Crabby intends to take her chances on that second one.
This new book by Ms. Cooper is a 209-page collection of boilerplate platitudes and just about every self-help bromide published in the past 40 years. If anyone has reached 50 and doesn’t know these things – well, maybe they need The Red Hat Society.
One of the themes of this book and the Society itself runs counter to everything Crabby Old Lady and Time Goes By stand for:
“…the Red Hat Society seeks to take the sting out of reaching the age of fifty,” writes Ms. Cooper.
And, “I’m always encouraged when people refer to themselves as ‘years young’ instead of ‘years old.’”
She had better not try that phrasing around Crabby Old Lady who takes additional umbrage at Ms. Cooper’s self-important co-option and misunderstanding of the women’s movement:
“The Red Hat Society has been referred to as ‘the second women’s movement’…[but] it is important to emphasize one significant difference between the first and second movements. We Red Hatters are not angry with men, nor is there any stridency in our attitude toward them.”
Oh, let’s not raise our voices – it’s unladylike. (And can we find Crabby a frilly '50's apron?) It is attitudes like these that marginalize people – women, in this case. Crabby doesn’t know where Ms. Cooper was during the 1960s and beyond, but she surely missed the point somewhere in women’s struggle for equal rights, carried forward by women whose “stridency” she has surely benefited from.

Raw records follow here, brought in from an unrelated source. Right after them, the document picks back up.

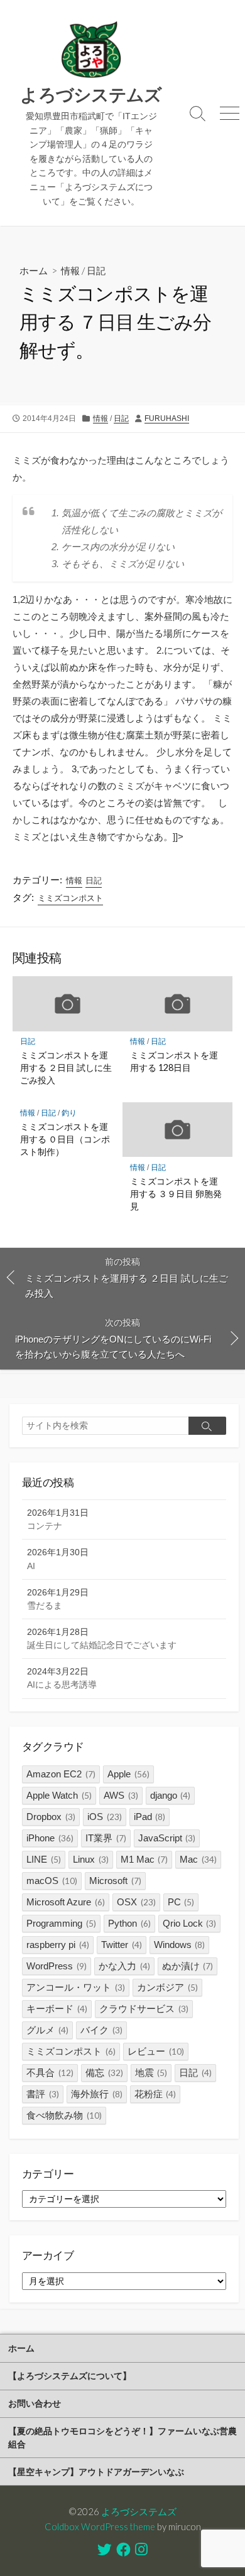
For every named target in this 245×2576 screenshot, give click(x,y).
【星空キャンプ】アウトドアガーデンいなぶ (96, 2471)
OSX (136, 1902)
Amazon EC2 (60, 1774)
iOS (104, 1816)
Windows (179, 1944)
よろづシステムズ (139, 2511)
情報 (70, 270)
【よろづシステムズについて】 (69, 2375)
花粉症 (155, 2094)
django (170, 1795)
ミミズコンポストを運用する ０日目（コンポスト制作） (65, 1139)
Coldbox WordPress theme (100, 2526)
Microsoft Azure (65, 1902)
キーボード (56, 2008)
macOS (51, 1880)
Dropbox (50, 1816)
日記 (96, 270)
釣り (69, 1113)
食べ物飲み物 (64, 2115)
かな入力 (124, 1966)
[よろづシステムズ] (91, 50)
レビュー (156, 2051)
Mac (198, 1859)
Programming (61, 1923)
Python (129, 1923)
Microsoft (115, 1880)
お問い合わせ (34, 2403)
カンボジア (167, 1987)
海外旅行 (96, 2094)
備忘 (104, 2072)
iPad (150, 1816)
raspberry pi (57, 1944)
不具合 (50, 2072)
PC (181, 1902)
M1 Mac (144, 1859)
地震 (151, 2072)
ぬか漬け (188, 1966)
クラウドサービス (143, 2008)
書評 (42, 2094)
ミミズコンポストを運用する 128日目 (174, 1061)
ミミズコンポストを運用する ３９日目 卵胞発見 (176, 1193)
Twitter (121, 1944)
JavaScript (167, 1838)
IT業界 (105, 1838)
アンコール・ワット (75, 1987)
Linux (91, 1859)
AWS (121, 1795)
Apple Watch (59, 1795)
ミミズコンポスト (70, 898)
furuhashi (166, 418)
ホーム (33, 270)
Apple (128, 1774)
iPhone (50, 1838)
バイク (101, 2030)
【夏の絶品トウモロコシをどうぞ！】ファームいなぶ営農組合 (122, 2437)
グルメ (47, 2030)
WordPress (56, 1966)
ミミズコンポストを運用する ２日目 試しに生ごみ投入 (66, 1067)
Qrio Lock (190, 1923)
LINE (43, 1859)
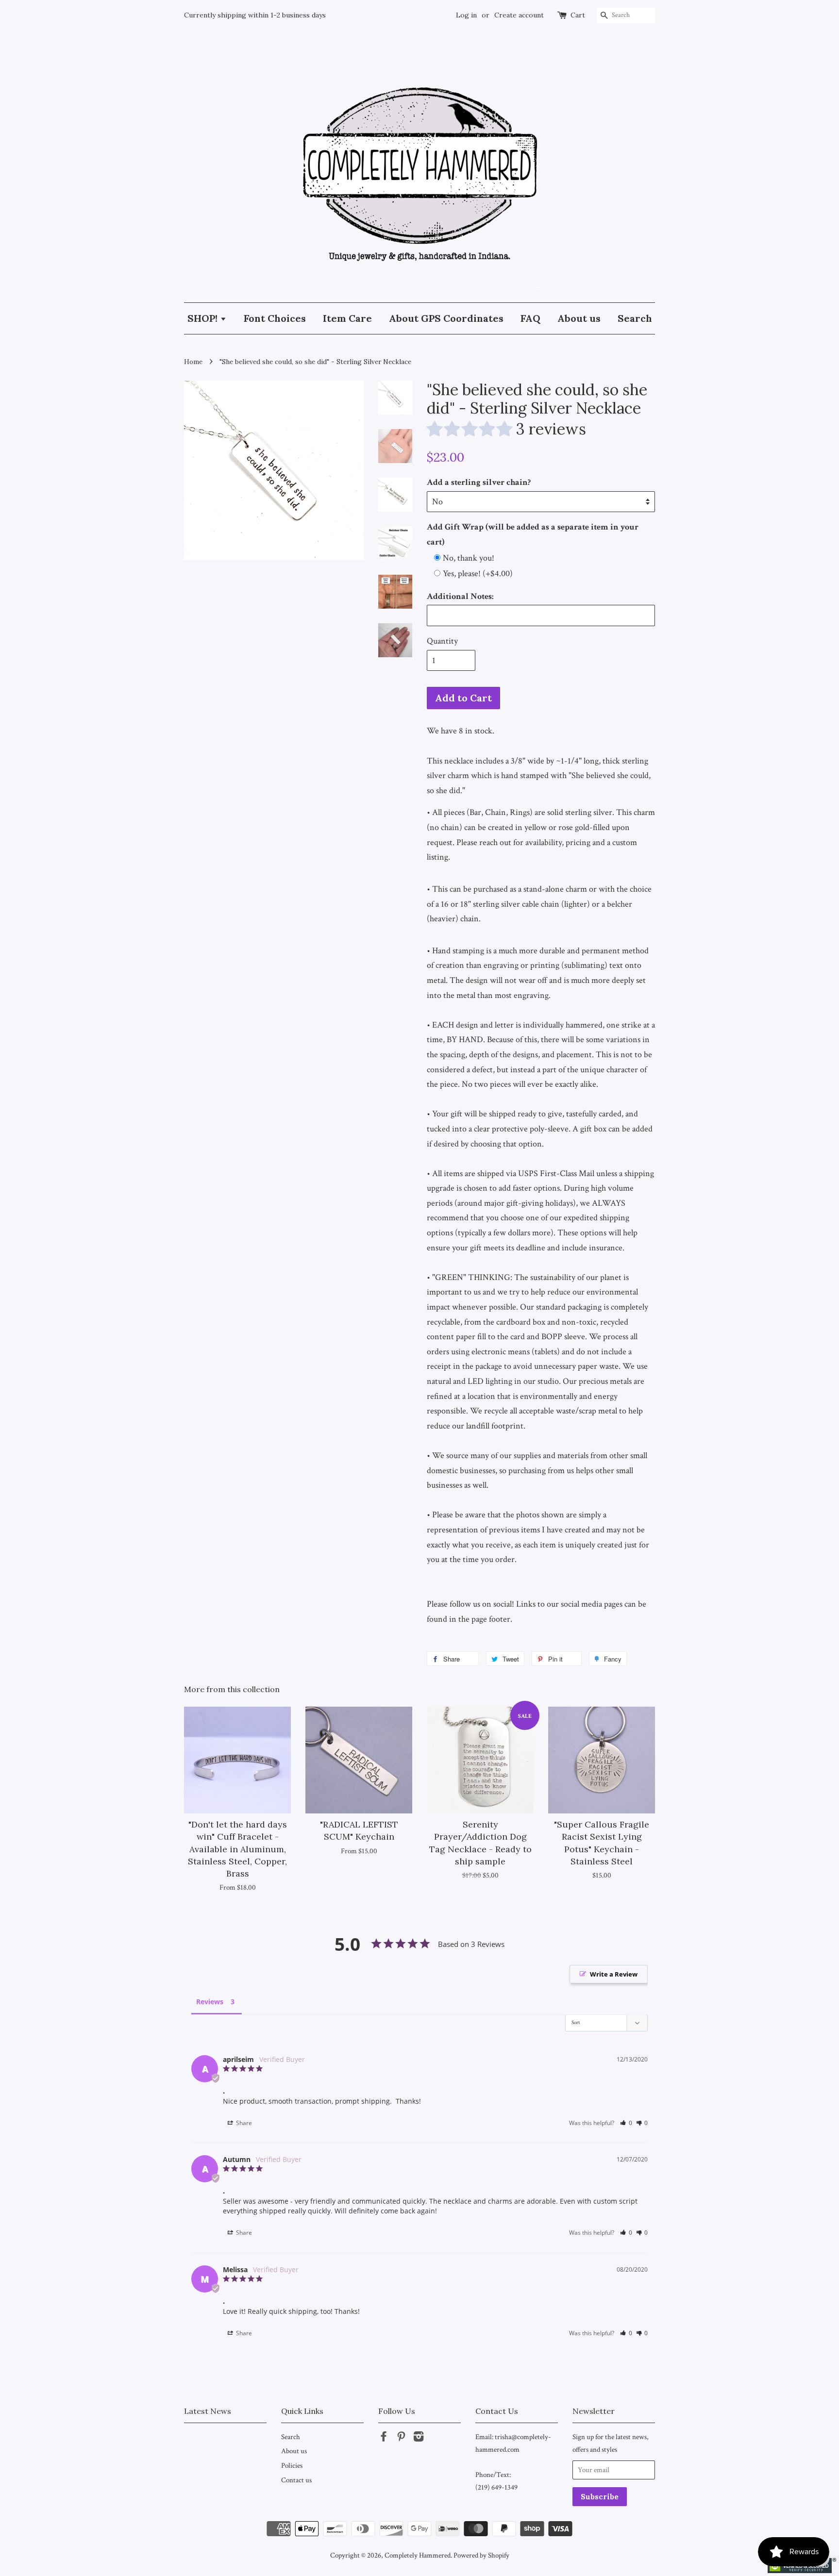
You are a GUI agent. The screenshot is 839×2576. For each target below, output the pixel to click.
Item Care (347, 318)
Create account (519, 15)
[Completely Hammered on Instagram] (418, 2438)
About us (579, 318)
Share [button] (243, 2123)
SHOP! (203, 318)
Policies (291, 2465)
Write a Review (614, 1974)
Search (635, 318)
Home (193, 361)
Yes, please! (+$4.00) (478, 573)
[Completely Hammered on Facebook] (383, 2438)
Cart (578, 15)
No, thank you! (468, 558)
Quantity (442, 641)
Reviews (209, 2001)
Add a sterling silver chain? (479, 482)
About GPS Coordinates (446, 318)
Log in (466, 15)
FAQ (530, 318)
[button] (626, 2123)
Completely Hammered (418, 2555)
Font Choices (275, 318)
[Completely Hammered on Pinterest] (401, 2438)
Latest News (207, 2411)
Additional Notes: (460, 596)
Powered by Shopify (481, 2555)
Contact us (296, 2480)
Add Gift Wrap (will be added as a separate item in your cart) (532, 534)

The main purpose and goal of the Red Hatters, to “have fun,” is – discounting the feminist claim – harmless enough (if you don’t get caught in a horde of them loose on the streets of New York as once happened to Crabby). But the relentlessness of it, as recounted in this book, along with the red-and-purple uniform, is too cloying, too retro for Crabby who also fears she can never again wear a red hat without being taken for (Eew!) a Hattitude Hottie.